Book Review – A Dead Man in Trieste

by Michael Pearce, narrated by Clive Mantle

An Audiobook Review by Jackie Houchin

It’s the early 1900’s in Trieste. There is trouble at the British consulate when Lomax, the main man there disappears. The powers that be in the Foreign Office send Sandor Seymour, an East End immigrant policeman in London to investigate the disappearance. He’s sent as a “King’s Messenger” (undercover as a policeman) simply because he can speak Italian and German.

It’s slow going as Seymour gets his feet wet in the city, until Lomax’s body is found.

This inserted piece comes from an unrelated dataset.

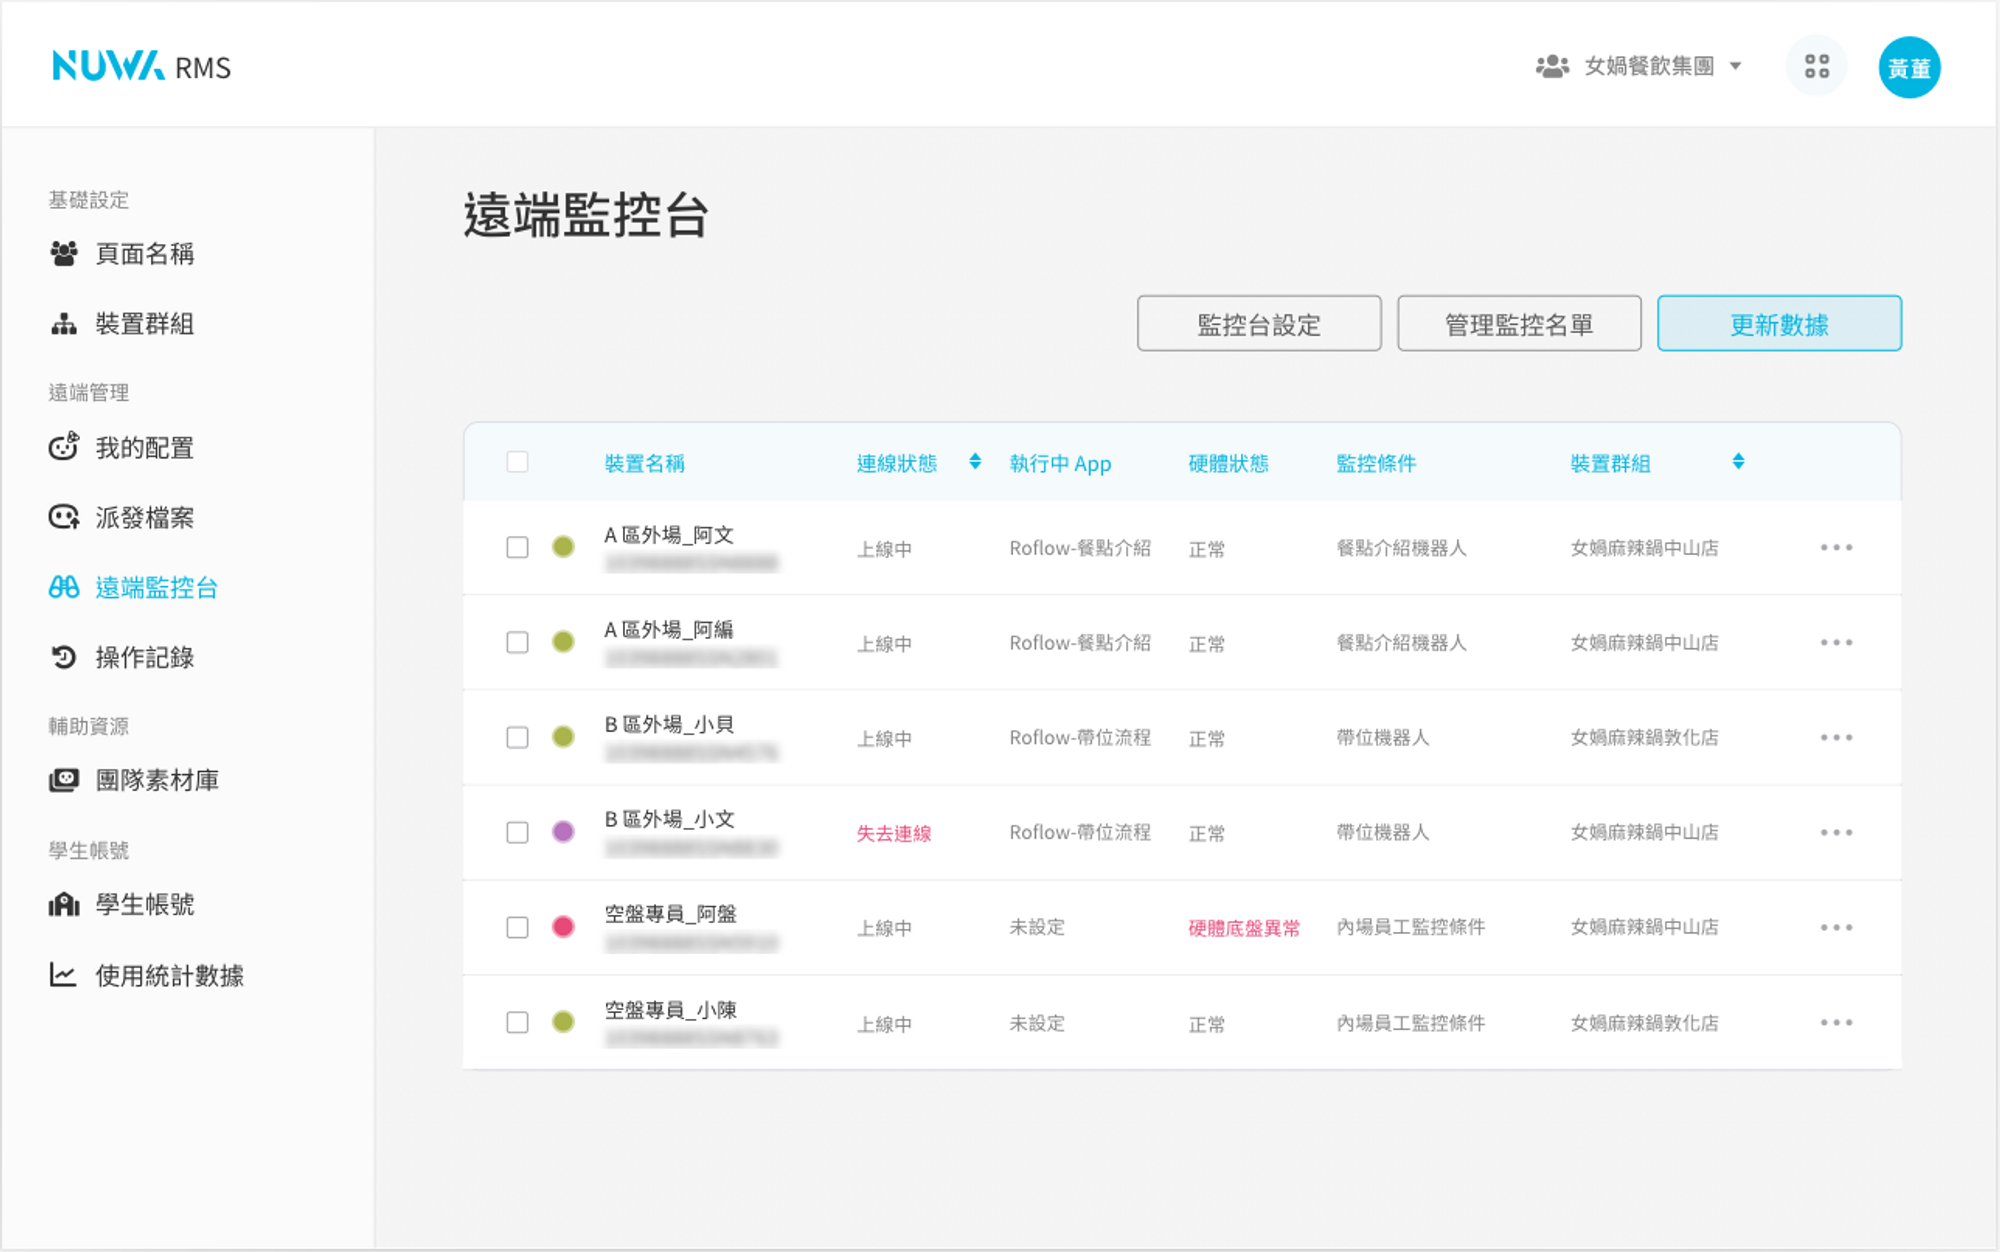Sort by 裝置群組 column arrow
Viewport: 2000px width, 1252px height.
1738,462
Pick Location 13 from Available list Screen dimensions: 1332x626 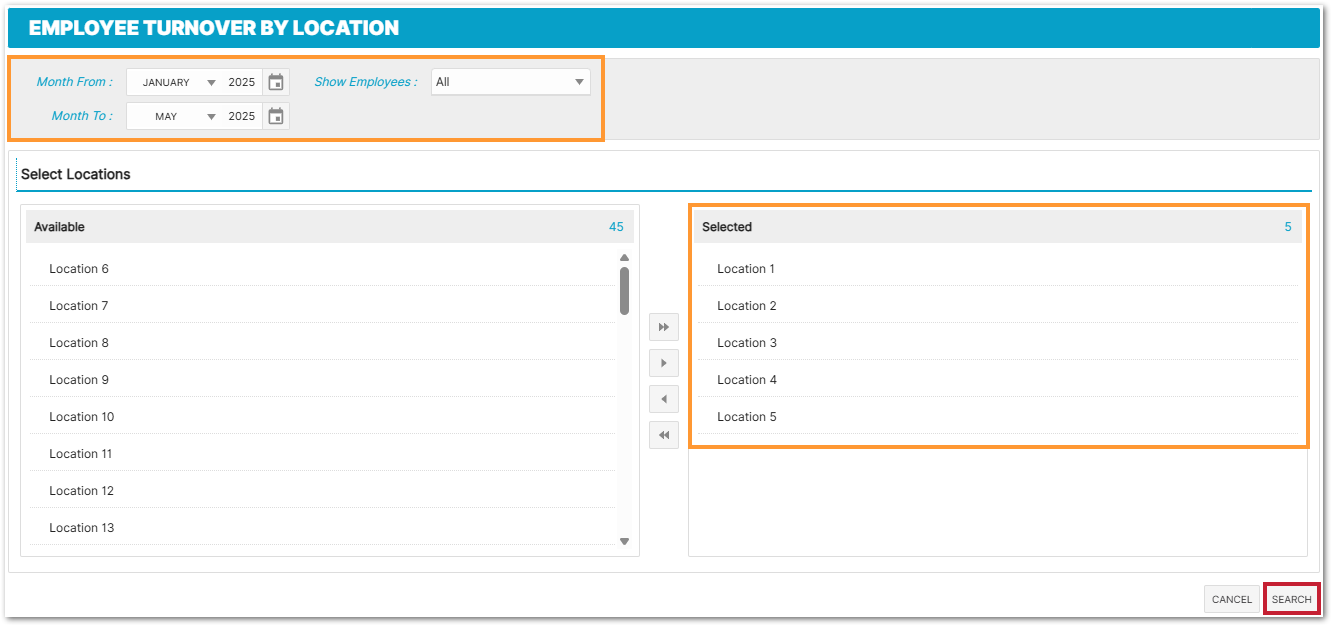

And still, between the over-the-top-crazy artists’ community, the closed-mouthed dock workers, a cagy cinema owner, and a sly military policeman, Seymour has a tough time getting any information at all.

Very slowly he begins to piece together the illegal operations Lomax (and now possibly his successor) had been doing. Why were dark strangers coming to the consulate late at night and picking up British exit papers? Who were they actually?

Finally, with the help of a very interesting woman (who also knew Lomax very well), Seymour discovers a dangerous undercurrent of dissent between foreign students and protestors from nearby Balkin countries. It’s a powder keg that will eventually set off a world war. But Seymour is able to quell it for a while at least, until he closes the consulate and leaves.

This book is slow going. There is a lot of drinking and talking at bars, and the talk about crazy art and even cinema drags on a bit. When Seymour finally gets on the trail of the why and the who, it gets more interesting. The narrator has a nice range of voices for the characters.